→ Records supplied
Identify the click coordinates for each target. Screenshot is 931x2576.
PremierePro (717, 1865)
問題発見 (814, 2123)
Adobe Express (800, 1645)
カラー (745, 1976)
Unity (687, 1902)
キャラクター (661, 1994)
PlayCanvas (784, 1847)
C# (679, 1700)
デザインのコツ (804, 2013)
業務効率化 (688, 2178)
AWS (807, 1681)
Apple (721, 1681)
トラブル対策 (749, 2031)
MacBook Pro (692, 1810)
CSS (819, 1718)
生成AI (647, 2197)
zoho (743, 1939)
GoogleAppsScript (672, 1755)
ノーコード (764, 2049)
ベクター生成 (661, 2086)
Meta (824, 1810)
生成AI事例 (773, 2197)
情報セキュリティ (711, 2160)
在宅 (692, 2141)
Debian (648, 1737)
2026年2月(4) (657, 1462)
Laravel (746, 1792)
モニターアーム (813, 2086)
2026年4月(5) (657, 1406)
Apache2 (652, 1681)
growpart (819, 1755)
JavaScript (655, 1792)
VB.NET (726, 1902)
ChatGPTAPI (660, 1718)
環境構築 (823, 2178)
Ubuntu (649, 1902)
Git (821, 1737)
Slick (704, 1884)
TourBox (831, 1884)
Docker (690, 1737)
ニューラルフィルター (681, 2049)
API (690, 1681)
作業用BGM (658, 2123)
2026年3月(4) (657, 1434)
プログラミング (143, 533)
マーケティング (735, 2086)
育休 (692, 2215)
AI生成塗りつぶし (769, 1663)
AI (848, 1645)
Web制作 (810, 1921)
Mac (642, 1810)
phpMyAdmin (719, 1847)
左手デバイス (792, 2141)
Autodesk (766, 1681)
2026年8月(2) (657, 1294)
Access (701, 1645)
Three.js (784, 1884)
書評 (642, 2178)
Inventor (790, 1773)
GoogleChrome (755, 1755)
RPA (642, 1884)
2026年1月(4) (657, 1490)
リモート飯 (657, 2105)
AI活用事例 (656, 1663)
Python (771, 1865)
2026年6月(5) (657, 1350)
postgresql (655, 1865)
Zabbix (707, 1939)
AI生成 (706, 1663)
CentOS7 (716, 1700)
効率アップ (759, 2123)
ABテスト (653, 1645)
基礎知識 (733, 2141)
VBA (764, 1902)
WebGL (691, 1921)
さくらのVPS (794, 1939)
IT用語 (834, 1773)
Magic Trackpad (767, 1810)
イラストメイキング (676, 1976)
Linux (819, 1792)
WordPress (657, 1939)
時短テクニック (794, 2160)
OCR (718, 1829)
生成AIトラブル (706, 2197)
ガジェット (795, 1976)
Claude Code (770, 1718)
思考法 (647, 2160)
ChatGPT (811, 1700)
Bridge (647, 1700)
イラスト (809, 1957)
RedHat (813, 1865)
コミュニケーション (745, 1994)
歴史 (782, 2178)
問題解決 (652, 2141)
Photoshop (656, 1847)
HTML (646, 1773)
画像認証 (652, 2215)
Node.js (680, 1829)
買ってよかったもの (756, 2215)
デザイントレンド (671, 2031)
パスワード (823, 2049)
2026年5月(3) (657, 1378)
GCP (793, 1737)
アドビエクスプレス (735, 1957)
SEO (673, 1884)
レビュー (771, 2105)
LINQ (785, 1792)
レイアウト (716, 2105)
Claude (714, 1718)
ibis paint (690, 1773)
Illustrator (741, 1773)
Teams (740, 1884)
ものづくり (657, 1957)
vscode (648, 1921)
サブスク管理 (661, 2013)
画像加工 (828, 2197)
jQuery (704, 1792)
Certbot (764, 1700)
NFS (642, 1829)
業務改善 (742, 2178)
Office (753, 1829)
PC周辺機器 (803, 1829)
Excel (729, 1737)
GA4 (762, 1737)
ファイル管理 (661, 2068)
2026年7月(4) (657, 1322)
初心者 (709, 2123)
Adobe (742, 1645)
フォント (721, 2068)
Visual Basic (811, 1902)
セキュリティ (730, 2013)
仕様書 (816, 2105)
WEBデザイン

→ What to produce
Nothing in the records may be dropped; reproduce them exactly.

→ Expected output
Identify the click coordinates for each target. Screenshot is 931x2576.
PremierePro (717, 1865)
問題発見 (814, 2123)
Adobe Express (800, 1645)
カラー (745, 1976)
Unity (687, 1902)
キャラクター (661, 1994)
PlayCanvas (784, 1847)
C# (679, 1700)
デザインのコツ (804, 2013)
業務効率化 (688, 2178)
AWS (807, 1681)
Apple (721, 1681)
トラブル対策 (749, 2031)
MacBook Pro (692, 1810)
CSS (819, 1718)
生成AI (647, 2197)
zoho (743, 1939)
GoogleAppsScript (672, 1755)
ノーコード (764, 2049)
ベクター生成 (661, 2086)
Meta (824, 1810)
生成AI事例 (773, 2197)
情報セキュリティ (711, 2160)
在宅 (692, 2141)
Debian (648, 1737)
2026年2月(4) (657, 1462)
Laravel (746, 1792)
モニターアーム (813, 2086)
2026年4月(5) (657, 1406)
Apache2 (652, 1681)
growpart (819, 1755)
JavaScript (655, 1792)
VB.NET (726, 1902)
ChatGPTAPI (660, 1718)
環境構築 (823, 2178)
Ubuntu (649, 1902)
Git (821, 1737)
Slick (704, 1884)
TourBox (831, 1884)
Docker (690, 1737)
ニューラルフィルター (681, 2049)
API (690, 1681)
作業用BGM (658, 2123)
2026年3月(4) (657, 1434)
プログラミング (143, 533)
マーケティング (735, 2086)
育休 (692, 2215)
AI生成塗りつぶし (769, 1663)
AI (848, 1645)
Web制作 (810, 1921)
Mac (642, 1810)
phpMyAdmin (719, 1847)
左手デバイス (792, 2141)
Autodesk (766, 1681)
2026年8月(2) (657, 1294)
Access (701, 1645)
Three.js (784, 1884)
書評 (642, 2178)
Inventor (790, 1773)
GoogleChrome (755, 1755)
RPA (642, 1884)
2026年1月(4) (657, 1490)
リモート飯 (657, 2105)
AI活用事例 (656, 1663)
Python (771, 1865)
2026年6月(5) (657, 1350)
postgresql (655, 1865)
Zabbix (707, 1939)
AI生成 (706, 1663)
CentOS7 (716, 1700)
効率アップ (759, 2123)
ABテスト (653, 1645)
基礎知識 (733, 2141)
VBA (764, 1902)
WebGL (691, 1921)
さくらのVPS (794, 1939)
IT用語 (834, 1773)
Magic Trackpad (767, 1810)
イラストメイキング (676, 1976)
Linux (819, 1792)
WordPress (657, 1939)
時短テクニック (794, 2160)
OCR (718, 1829)
生成AIトラブル (706, 2197)
ガジェット (795, 1976)
Claude Code (770, 1718)
思考法 (647, 2160)
ChatGPT (811, 1700)
Bridge (647, 1700)
イラスト (809, 1957)
RedHat (813, 1865)
コミュニケーション (745, 1994)
歴史 (782, 2178)
問題解決 (652, 2141)
Photoshop (656, 1847)
HTML (646, 1773)
画像認証 (652, 2215)
Node.js (680, 1829)
買ってよかったもの (756, 2215)
デザイントレンド (671, 2031)
パスワード (823, 2049)
2026年5月(3) (657, 1378)
GCP (793, 1737)
アドビエクスプレス (735, 1957)
SEO (673, 1884)
レビュー (771, 2105)
LINQ (785, 1792)
レイアウト (716, 2105)
Claude (714, 1718)
ibis paint (690, 1773)
Illustrator (741, 1773)
Teams (740, 1884)
ものづくり (657, 1957)
vscode (648, 1921)
サブスク管理 (661, 2013)
画像加工 (828, 2197)
jQuery (704, 1792)
Certbot (764, 1700)
NFS (642, 1829)
業務改善 (742, 2178)
Office (753, 1829)
PC周辺機器 (803, 1829)
Excel (729, 1737)
GA4 (762, 1737)
ファイル管理 (661, 2068)
2026年7月(4) (657, 1322)
初心者 (709, 2123)
Adobe (742, 1645)
フォント (721, 2068)
Visual Basic (811, 1902)
セキュリティ (730, 2013)
仕様書 (816, 2105)
WEBデザイン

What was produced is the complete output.